- **TASK DESCRIPTION**: Please give all of the data again, character for character, and drop the pictures.

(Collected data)
● ● ● ●

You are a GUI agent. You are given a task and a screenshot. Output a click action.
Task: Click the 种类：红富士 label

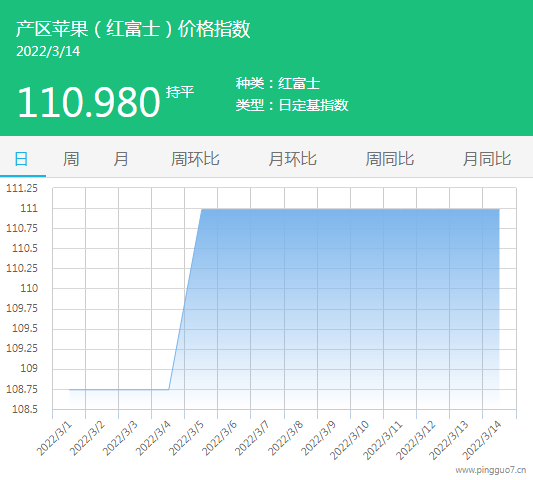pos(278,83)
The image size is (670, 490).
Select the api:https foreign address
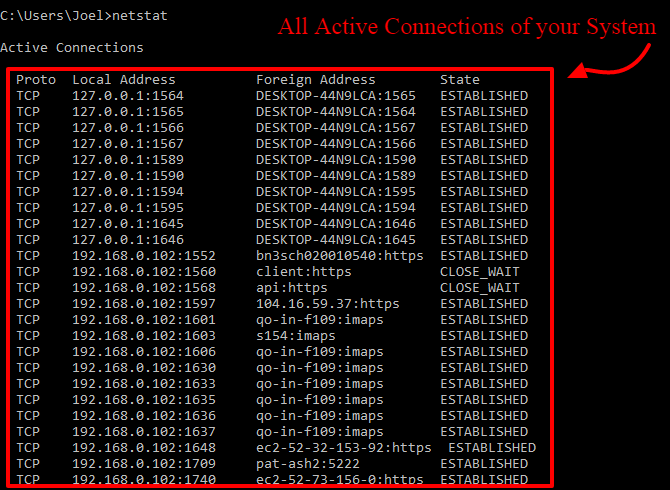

● ● ● ●

- **RESPONSE AREA**:
You are a GUI agent. You are given a task and a screenshot. Output a click action.
Task: Click the 种类：红富士 label

pos(278,83)
The image size is (670, 490).
Select the api:https foreign address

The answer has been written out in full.